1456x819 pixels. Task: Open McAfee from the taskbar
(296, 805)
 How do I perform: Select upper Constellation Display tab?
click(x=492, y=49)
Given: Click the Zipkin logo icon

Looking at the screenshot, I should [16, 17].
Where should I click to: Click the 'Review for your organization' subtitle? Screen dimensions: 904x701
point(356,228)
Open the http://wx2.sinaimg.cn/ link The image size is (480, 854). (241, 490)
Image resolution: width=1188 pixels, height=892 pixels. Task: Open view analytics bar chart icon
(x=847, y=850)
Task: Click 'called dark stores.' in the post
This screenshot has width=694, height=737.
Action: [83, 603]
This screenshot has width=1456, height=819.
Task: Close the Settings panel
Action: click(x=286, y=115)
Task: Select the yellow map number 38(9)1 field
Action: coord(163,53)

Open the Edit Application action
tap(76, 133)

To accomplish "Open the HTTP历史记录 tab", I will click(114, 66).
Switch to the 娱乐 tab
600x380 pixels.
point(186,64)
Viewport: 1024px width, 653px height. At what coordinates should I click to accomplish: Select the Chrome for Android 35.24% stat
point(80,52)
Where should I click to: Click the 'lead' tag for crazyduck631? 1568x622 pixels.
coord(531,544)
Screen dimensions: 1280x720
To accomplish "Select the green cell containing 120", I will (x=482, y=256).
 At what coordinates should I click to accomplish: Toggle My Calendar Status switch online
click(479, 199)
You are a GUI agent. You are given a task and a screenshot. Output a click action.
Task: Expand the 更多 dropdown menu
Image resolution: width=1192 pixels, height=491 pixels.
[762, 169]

» **TASK OBJECTIVE**:
Pick out each line in the records above that contains the word "icon", and copy those lines in full.

» **FINISHED TASK**:
Given: Click the Zipkin logo icon
Image resolution: width=1188 pixels, height=892 pixels. Task: Open view analytics bar chart icon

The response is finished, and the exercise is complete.